Reviews and occasional notes on classical music

Reviews and occasional notes on classical music

"Music, both vocall and instrumental, so good, so delectable, so rare, so admirable, so super excellent, that it did even ravish and stupifie all those strangers that never heard the like." - Thomas Coryat, after hearing 3 hours of music at the Scuola di San Rocco in Venice, 1608.

Sunday, February 18, 2018

With Love from Stewart Goodyear

Stewart Goodyear: piano works by Gibbons, Sweelinck, Bach, Brahms, Berg

On January 11, 1955 Glenn Gould made his New York debut (what he called his "Debutown") at Town Hall, and on the following day he signed a recording contract with Columbia Records. His 27 years in the recording studio before his untimely death in 1982 made him a legend around the world, but here in Canada he is especially admired and loved. One of those hero-worshippers is Stewart Goodyear, born and raised in Toronto, and an alumnus, like Gould, of the Royal Conservatory of Music. Goodyear has recently been playing in concert many of the works from Gould's audacious programme in New York, and in his American debut earlier that year in Washington DC.

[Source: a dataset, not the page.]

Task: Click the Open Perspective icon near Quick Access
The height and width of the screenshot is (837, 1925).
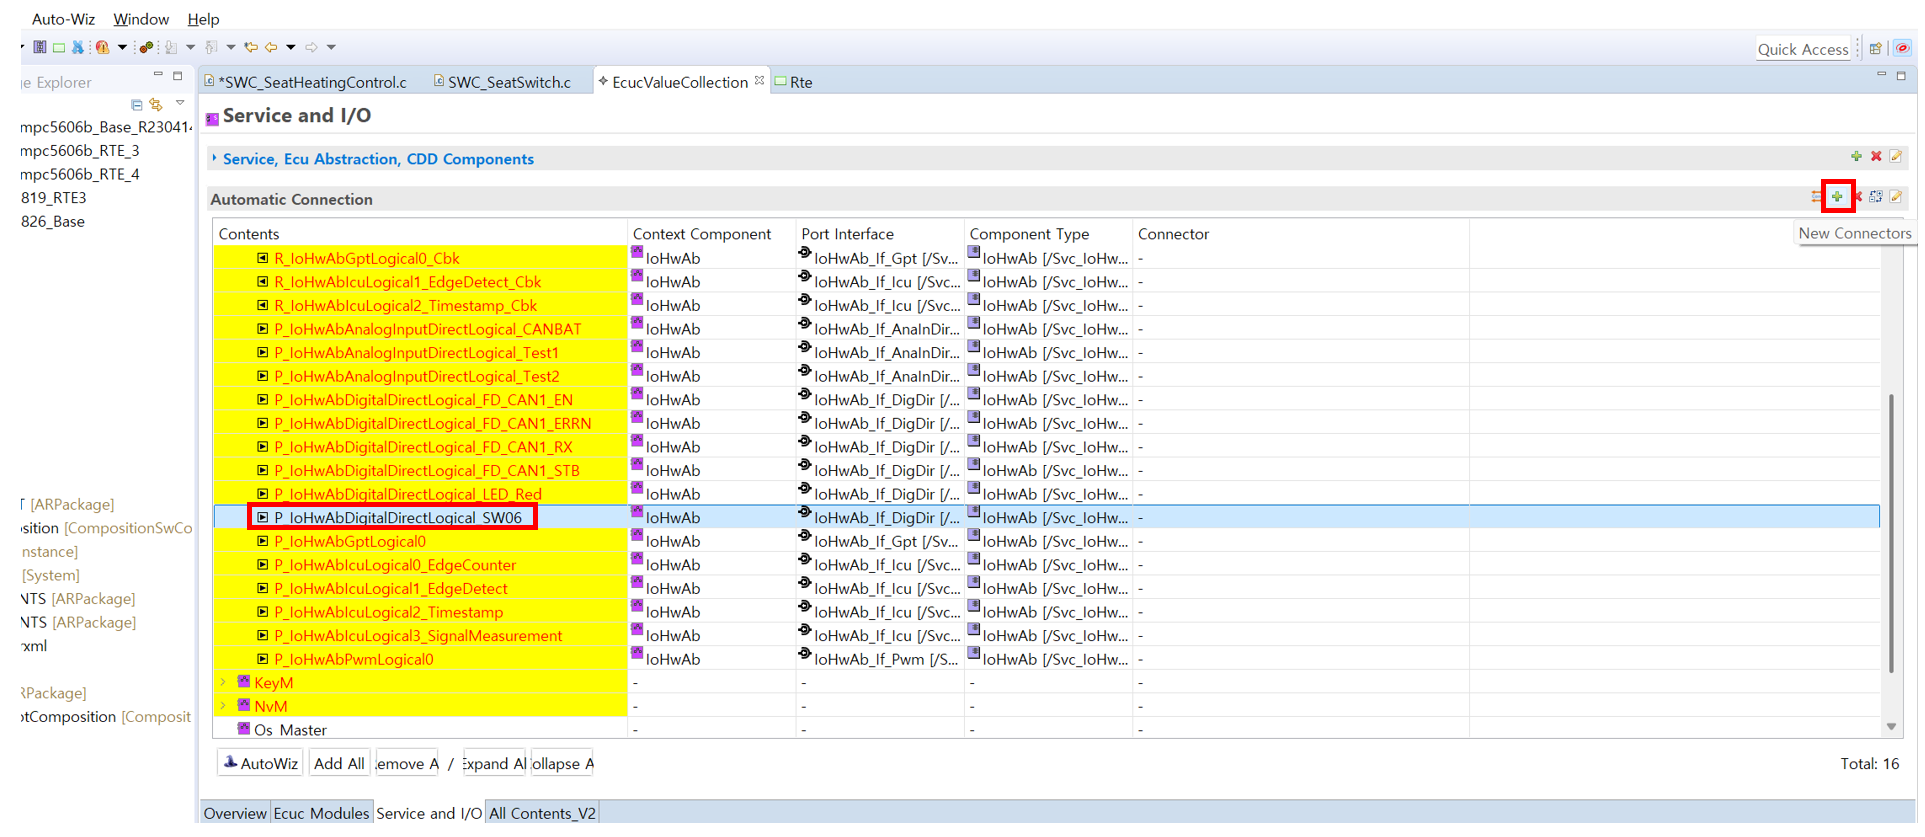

Glenn Gould's debut concert at Town Hall, January 11, 1955. Library & Archives Canada
Now we have this new Sono Luminus disc with many of those pieces: music by Gibbons, Bach (Sinfonias from the 3-Part Inventions and the 5th Partita) and Berg (his Piano Sonata op.1). He's also included two Brahms Intermezzi and to close, the ultimate Gould tribute, the Aria from The Goldberg Variations. I love Gould's Brahms; those who think of him as a capricious and detached artist should listen to his 1961 recording of 10 Intermezzi, which he referred to as "the sexiest interpretation of Brahms’s Intermezzi you’ve ever heard". He also said it was "perhaps the best piano playing I have done." Goodyear's own Intermezzo in A major, op. 118 no. 2 is as rapturous and full-blooded as Gould's, full of a deep understanding of Brahms and a fitting tribute to Gould in the bargain.

It was surprising to notice how slow some of Glenn Gould's tempi were in his recordings of the early English masters. His 1971 recording of Orlando Gibbons' "Lord of Salisbury" Pavan and Galliard runs about the same length as Goodyear's in spite of the fact that the latter includes repeats that Gould doesn't. Goodyear's zippier version makes more musical sense, I think. Though I do love Gould's whole album A Consort of Musicke bye William Byrde and Orlando Gibbons, it's a bit out in left field even by the standards of its day, much less when looked at through any modern historically informed practice lens. 

Thank goodness we're finally beyond looking at Glenn Gould as the mere sum of his eccentricities. We have a much better idea of the whole person: his emotional responses to people as well as pianos, and the full measure of his mastery in so many dimensions of great artists like Bach and Brahms. It's this response to the complete artist that makes Goodyear's tribute so important; it's based on a study of the deep roots of Gould's art, and not the externalities. As well, it's obviously heartfelt. The best expression of this love is the last piece on the disc, the Aria from the Goldberg Variations. Goodyear's moving performance takes the middle ground between the bright, almost coltish first version Gould made at the beginning of his recording journey, and the solemn, heart-breaking one he made close to the end. What a marvellous way to celebrate our Glenn!

This disc will be released on March 23, 2018.